▶ Apply what you read:
a: Reproduce word for word the part of the X-Men passage starting at "In the current" and ending at "of all societies.".
b: Answer these questions from the X-Men passage:
(i) In what year did Stan Lee give his interview to The Guardian?
(ii) Which character embodied Dr. Martin Luther King, Jr.?
(iii) What did the Sentinels symbolize?

▶ Provided passage:

Fear, hate. Viruses, pandemics. Protests, riots. Not since the 1960s have the X-Men been so relevant to the world’s turmoil, which is why the MCU needs a socially aware X-Men introduction.
The X-Men got me reading comics in the first place, and much of what we are seeing happening in our cities and states is ground that was covered in those comics.
In the current state, this is when the X-Men are a needed metaphor for a world of fear, civil unrest, and uncertainty.
THE REAL-LIFE X-MEN ORIGINS
That’s exactly what Stan Lee and Jack Kirby wanted mutants to represent. They are the oppressed and the misunderstood of all societies.
As Lee said in a 2000 interview with The Guardian, “I loved that idea. It not only made them different, but it was a good metaphor for what was happening with the civil rights movement in the country at that time.”
Charles Xavier embodied Dr. Martin Luther King, Jr., while Magneto stood for Malcolm X. Then there were the Sentinels, which symbolized a militant government response to the turmoil. For an interesting read on that topic, take a look at History’s “How Stan Lee’s X-Men Were Inspired By Real-Life Civil Rights Heroes.”

▶ Collected data:
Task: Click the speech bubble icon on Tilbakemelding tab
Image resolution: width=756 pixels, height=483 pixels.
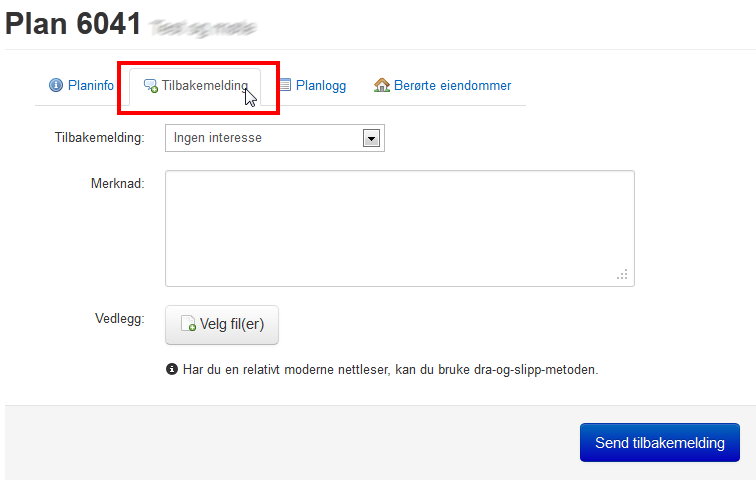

▶ Expected outputs:
a:
In the current state, this is when the X-Men are a needed metaphor for a world of fear, civil unrest, and uncertainty.
THE REAL-LIFE X-MEN ORIGINS
That’s exactly what Stan Lee and Jack Kirby wanted mutants to represent. They are the oppressed and the misunderstood of all societies.

b:
(i) 2000
(ii) Charles Xavier
(iii) A militant government response to the turmoil